▶ **WHAT TO PRODUCE**:
According to the passage on obesity in Latin America, by what percentage did PepsiCo's Latin America food volume sales rise in 2012?

▶ **EXERCISE PASSAGE**:
Obesity has become a major problem in Latin America, and the trend coincides with Latin America becoming an important growth region for multinational food and beverage corporations that face sagging sales in core markets. In 2012, PepsiCo Inc.’s Latin America food volume sales soared 13% while contracting 1% in North America. Latin America accounted for more than 12% of PepsiCo’s $65.5 billion in global sales that year.

Several studies report that within the last year, Mexico has overtaken the U.S. for the distinction of being the most overweight country in the world. Other Latin American countries are also seeing a spike in obesity rates, blamed primarily on fast and processed food and drink.

Multinational food corporations argue in closed-door meetings with government officials that snack food is a staple for the poor. Food companies also emphasize their role as investors, employers and contributors to economic growth. Yet they are wary of bringing legal challenges against the junk-food laws, for fear that they will look like bad corporate citizens.

“The corporate image issue is a big thing, especially for a U.S. multinational,” said Manuel Solano, head of the international tax services group in Latin America for Ernst & Young’s Mexico member firm.

Corporate efforts have stalled initiatives in some countries. In Chile, legislators in mid-2012 banned toys in children’s fast-food meals as part of a broader law on junk food. But when the Ministry of Health issued the rules in July 2013, it allowed companies to give away toys and stickers if they carried a registered trademark.

“The industry is playing backroom politics,” said Ricardo Uauy, professor of public health nutrition at the London School of Hygiene and Tropical Medicine and at the University of Chile.

Guido Girardi, the Chilean senator and physician who wrote that country’s law against junk food, expects that Chile will get tougher on processed food once Michelle Bachelet, a socialist and pediatrician, returns to the presidency in March. And he hopes to win her support for a tax on sugary beverages.

Woods Staton, chief executive of Arcos Dorados Holdings, the largest operator of McDonald’s restaurants in Latin America and the Caribbean, takes issue with the argument that McDonald’s uses toys and playgrounds to lure kids into unhealthy eating habits. He says his chain offers a balanced meal, with salt, fat and added sugar within dietary guidelines.

Staton says McDonald’s is an aspirational brand in Latin America that caters mostly to upwardly mobile middle-class families, whereas obesity is hitting the region’s poorest the hardest.

“Those kids can’t afford to come to McDonald’s,” said Staton.

Ecuador’s President Rafael Correa doesn’t cut McDonald’s any slack, pointing to nutrition surveys that defy company PR. “If this what we get from the world’s big food corporations, I think we should just say ‘no thanks’,” he says.

Researchers see a correlation between countries with serious health problems and high consumption of snacks, soda and other industrialized foods.

▶ **LISTED RECORDS**:

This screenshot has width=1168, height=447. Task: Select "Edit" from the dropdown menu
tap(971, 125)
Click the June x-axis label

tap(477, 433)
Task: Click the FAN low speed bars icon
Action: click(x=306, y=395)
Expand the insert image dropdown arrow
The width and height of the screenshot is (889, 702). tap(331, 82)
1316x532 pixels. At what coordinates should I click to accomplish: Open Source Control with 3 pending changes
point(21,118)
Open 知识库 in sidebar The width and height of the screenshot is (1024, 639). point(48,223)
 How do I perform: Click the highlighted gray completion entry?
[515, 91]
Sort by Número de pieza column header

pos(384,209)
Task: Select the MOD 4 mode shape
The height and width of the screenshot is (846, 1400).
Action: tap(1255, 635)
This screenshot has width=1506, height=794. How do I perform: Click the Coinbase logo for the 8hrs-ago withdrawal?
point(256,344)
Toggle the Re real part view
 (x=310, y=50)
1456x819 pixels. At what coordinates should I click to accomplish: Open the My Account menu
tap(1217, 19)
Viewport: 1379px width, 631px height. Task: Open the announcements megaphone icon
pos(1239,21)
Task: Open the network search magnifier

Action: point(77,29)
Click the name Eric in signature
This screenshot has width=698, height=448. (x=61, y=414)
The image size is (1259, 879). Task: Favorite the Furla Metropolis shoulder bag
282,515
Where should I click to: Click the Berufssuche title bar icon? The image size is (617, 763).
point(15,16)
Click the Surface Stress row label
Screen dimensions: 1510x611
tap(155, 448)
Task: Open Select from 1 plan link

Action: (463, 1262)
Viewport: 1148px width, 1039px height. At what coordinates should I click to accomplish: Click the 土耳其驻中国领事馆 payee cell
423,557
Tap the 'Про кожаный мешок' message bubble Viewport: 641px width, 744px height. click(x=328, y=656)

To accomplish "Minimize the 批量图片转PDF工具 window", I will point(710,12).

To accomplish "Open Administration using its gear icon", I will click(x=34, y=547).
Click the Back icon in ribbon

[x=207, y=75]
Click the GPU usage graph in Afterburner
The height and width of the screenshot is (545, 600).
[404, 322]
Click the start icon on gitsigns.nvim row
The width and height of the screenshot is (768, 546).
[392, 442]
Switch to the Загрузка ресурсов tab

▶ **WRITTEN REPLY**:
13%